Monday, August 8, 2022

A little something for my friend, the Indiana fly

One always makes a few new friends at any Sherlockian gathering. This past weekend brought a very unexpected one my way, and I thought I'd write a blog post especially for them.

My new friend, whose name I don't properly know, is a fly that somehow wandered into my room at the Cascades Inn through the door to the outside. Just the one. My fly friend would sit quietly at the top edge of my laptop and watch me type. Then they would go sit on the mirror in the morning and watch me shave. After a few attempts to swat them, I decided to go a little more Zen and just let them be, even going so far as to set out some McDonald's french fries for them as a treat. (Apologies if that pronoun was a bit confusing in number, but I don't want to gender my friend out of hand. It was a singular fly.)

So let's talk about their British cousins, or whatever of their lot inspired words from Watson's pen.

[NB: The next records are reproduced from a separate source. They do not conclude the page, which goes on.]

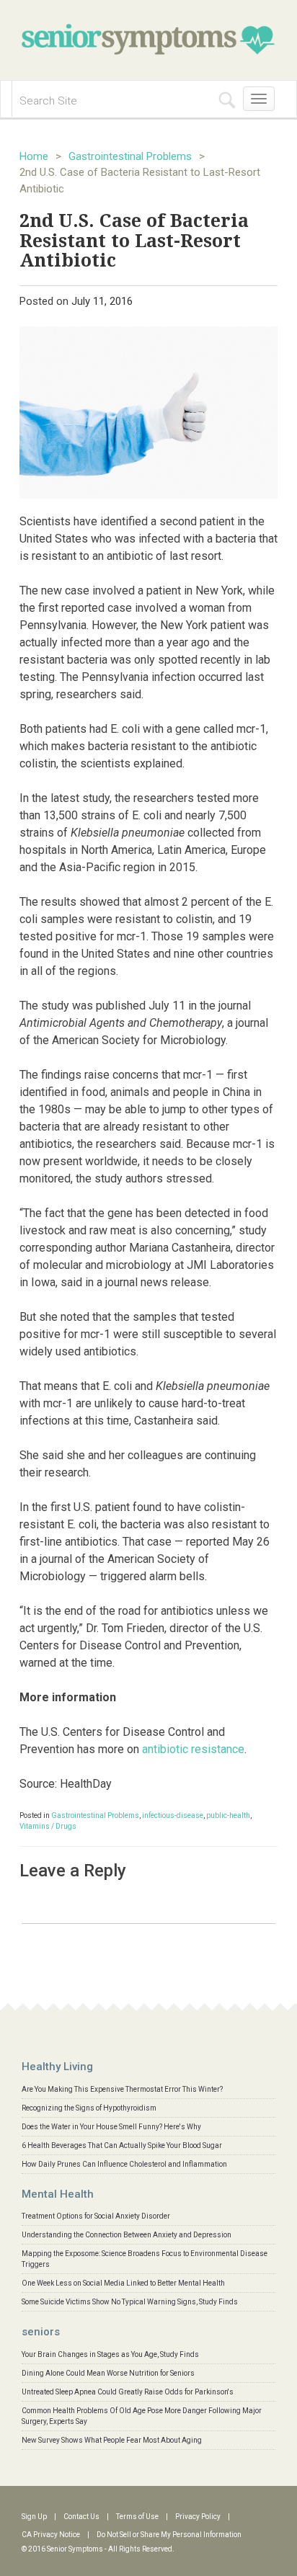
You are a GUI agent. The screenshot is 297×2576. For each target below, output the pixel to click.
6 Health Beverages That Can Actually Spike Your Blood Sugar (122, 2145)
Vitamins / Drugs (47, 1826)
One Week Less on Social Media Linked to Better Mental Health (123, 2283)
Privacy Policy (198, 2517)
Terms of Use (137, 2517)
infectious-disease (172, 1815)
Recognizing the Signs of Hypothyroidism (89, 2108)
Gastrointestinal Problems (130, 156)
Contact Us (81, 2517)
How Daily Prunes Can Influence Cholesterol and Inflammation (124, 2164)
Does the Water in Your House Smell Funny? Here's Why (111, 2127)
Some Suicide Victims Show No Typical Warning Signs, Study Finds (130, 2302)
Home (33, 156)
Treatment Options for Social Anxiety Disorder (96, 2216)
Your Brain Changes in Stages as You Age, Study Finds (110, 2354)
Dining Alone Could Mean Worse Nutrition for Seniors (108, 2373)
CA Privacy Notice (51, 2535)
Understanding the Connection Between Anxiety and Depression (126, 2235)
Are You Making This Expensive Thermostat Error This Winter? (122, 2089)
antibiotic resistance (193, 1749)
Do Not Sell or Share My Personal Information (169, 2535)
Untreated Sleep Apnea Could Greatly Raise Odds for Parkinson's (128, 2392)
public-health (228, 1815)
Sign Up (34, 2517)
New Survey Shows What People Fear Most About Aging (112, 2440)
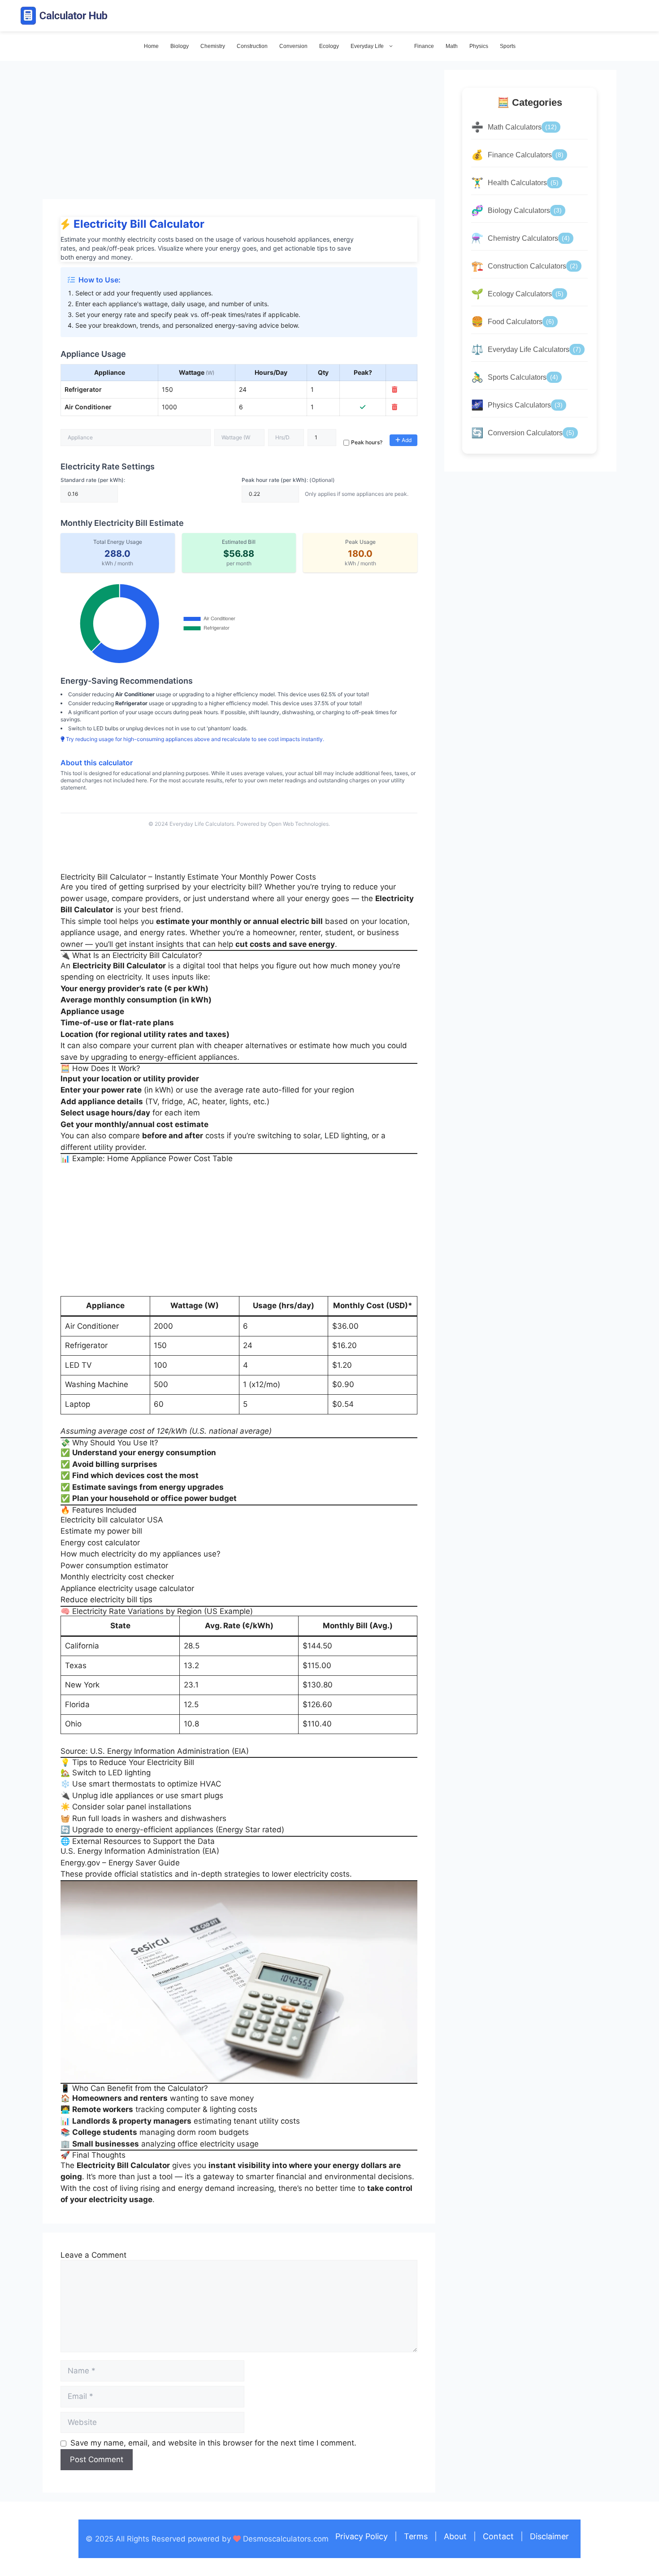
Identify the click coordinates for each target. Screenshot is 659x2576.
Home (151, 46)
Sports (508, 46)
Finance (424, 46)
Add (406, 440)
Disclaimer (549, 2536)
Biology (179, 46)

There was a fellow some decades past who printed a monograph series on subjects on the Canon, The Sherlock Holmes Natural History Series. His name was Donald Girard Jewell, and even though I did not pick up copies, my more sensible friend did, and they found their way to me. So this morning I thought I'd turn to Butterflies & Blind Beetles, the fourth volume in the series, as doing text searches for "fly" or "flies" in the Canon would yield far too many results. So what does Mr. Jewell say about flies?

His chapter "Flies in the Ointment" immediately heads for "Black Peter" and the flies and bluebottles who were Peter's friends after his passing. He points out the redundancy in Watson's words, as bluebottles are flies, and a graphic of them shows that most of us probably could not single them out in a room full of flies. He gets into fly eggs and meat safes, but let's not go there.

Instead, let us talk of those folk of the Canon whom my Indiana fly friend would love: those charming people who could not hurt a fly.

Flora Millar. Grace Dunbar. James McCarthy. Charles Augustus Milverton?

Well, that last fellow was serving as his own reference on the matter, so I don't know that we'll trust him.

Apparently the most prized flies in Victorian England were the ones found in the amber of old pipe-stems, proving that the amber was true amber -- so says Sherlock Holmes in "Yellow Face." "A fly in the amber" has come to be the idiom for a "strange relic or reminder of the past" in Britain, according to an online dictionary. And now that we've moved on to the web . . .

Did you know that blue bottle flies have the rather disgusting latin name of "Calliphora vomitoria?" It's a little fancier fly than "Musca domestica," the "common" house fly, which I think my friend was a member of. So perhaps Watson wasn't being as redundant as Mr. Jewell supposed. And it's good to learn a bit about one's friends. 

And I hope my Indiana fly friend enjoys the rest of their two-to-four week life span as much as I enjoyed my visit to Lilly Library on Saturday, or the Cascades Inn, which was their home. It might have been a long way for them to find their way to their breakfast buffet, but it would be totally worth the pilgrimage for them, for sure.